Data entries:
-- Opening Marker --

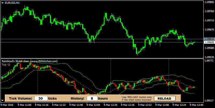The image size is (215, 108).
Task: Click the 1.09772 tick chart scale label
Action: 209,61
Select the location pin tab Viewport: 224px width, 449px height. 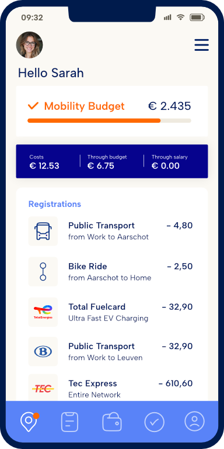(x=29, y=422)
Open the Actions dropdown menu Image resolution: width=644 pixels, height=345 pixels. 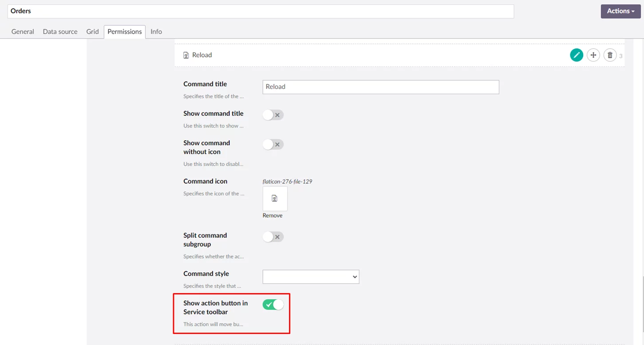click(620, 11)
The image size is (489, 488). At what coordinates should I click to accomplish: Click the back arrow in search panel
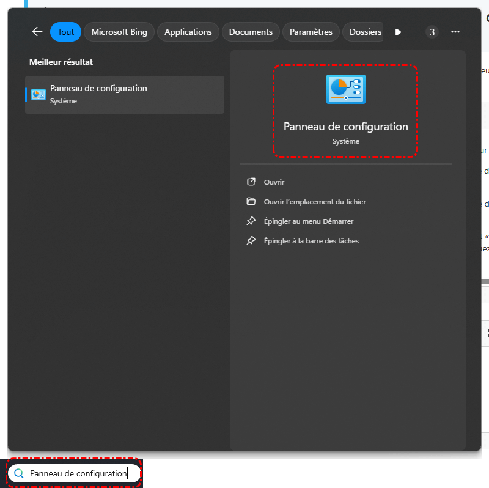tap(37, 32)
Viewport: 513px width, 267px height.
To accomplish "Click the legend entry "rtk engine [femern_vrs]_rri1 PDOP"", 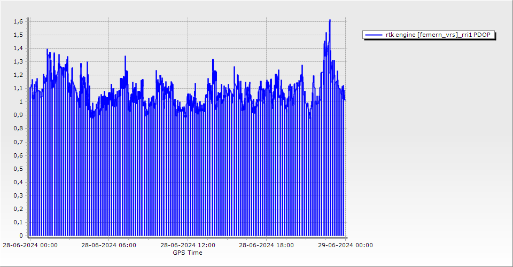I will [x=438, y=35].
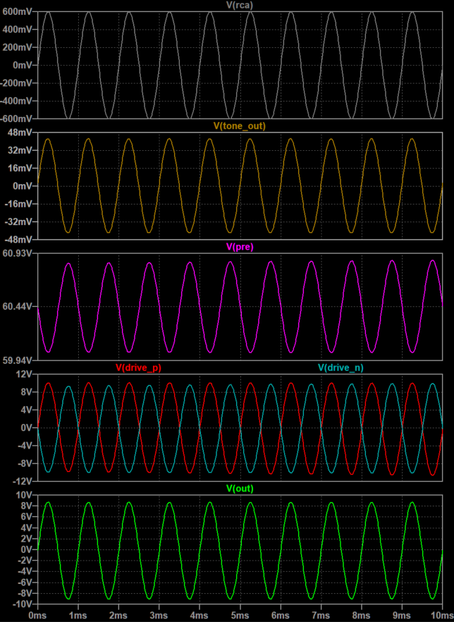
Task: Select the V(tone_out) trace label
Action: [x=239, y=126]
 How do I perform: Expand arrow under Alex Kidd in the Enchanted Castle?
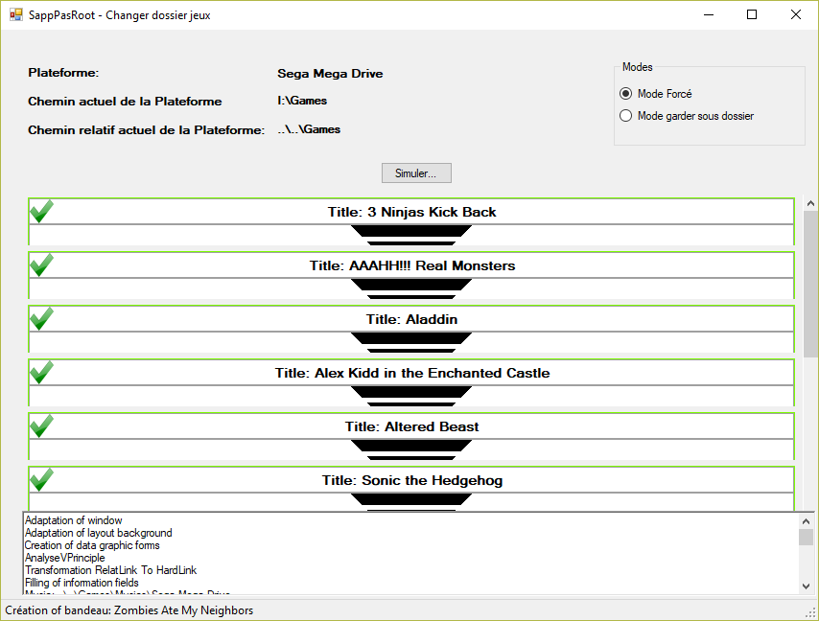click(411, 392)
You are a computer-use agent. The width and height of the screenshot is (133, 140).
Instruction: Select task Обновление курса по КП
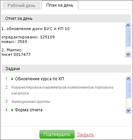(x=39, y=79)
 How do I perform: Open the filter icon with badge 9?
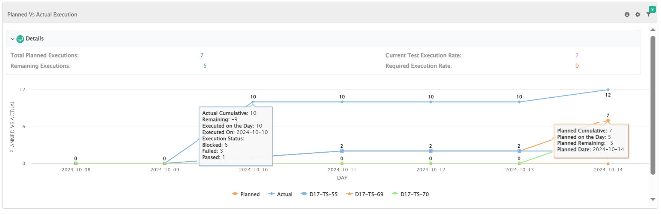(649, 14)
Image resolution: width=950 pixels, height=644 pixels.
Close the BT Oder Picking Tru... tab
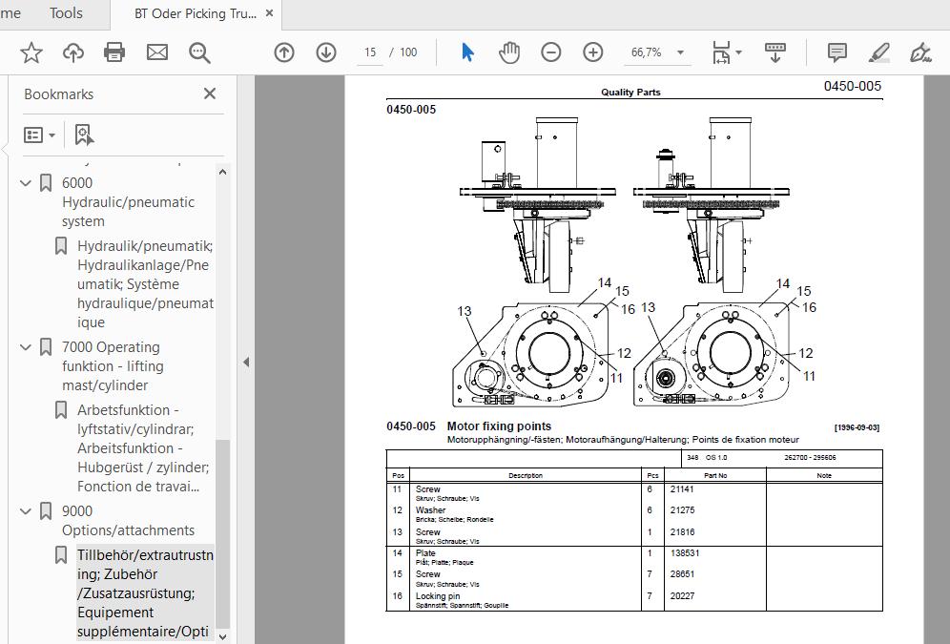(x=270, y=13)
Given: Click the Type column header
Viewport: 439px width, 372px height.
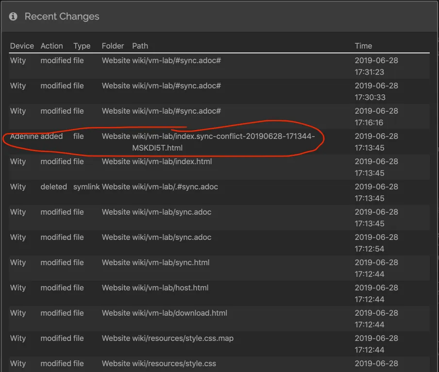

-- Closing Marker --

## Exercise brief
Restate word for word the lines from the line with "Instruction: Select task" to the last line of the records above, inclusive, and omit every picture.

## Answer area
Instruction: Select task Обновление курса по КП
(x=39, y=79)
 How do I perform: Open the filter icon with badge 9?
(649, 14)
Image resolution: width=950 pixels, height=644 pixels.
Close the BT Oder Picking Tru... tab
(x=270, y=13)
Given: Click the Type column header
Viewport: 439px width, 372px height.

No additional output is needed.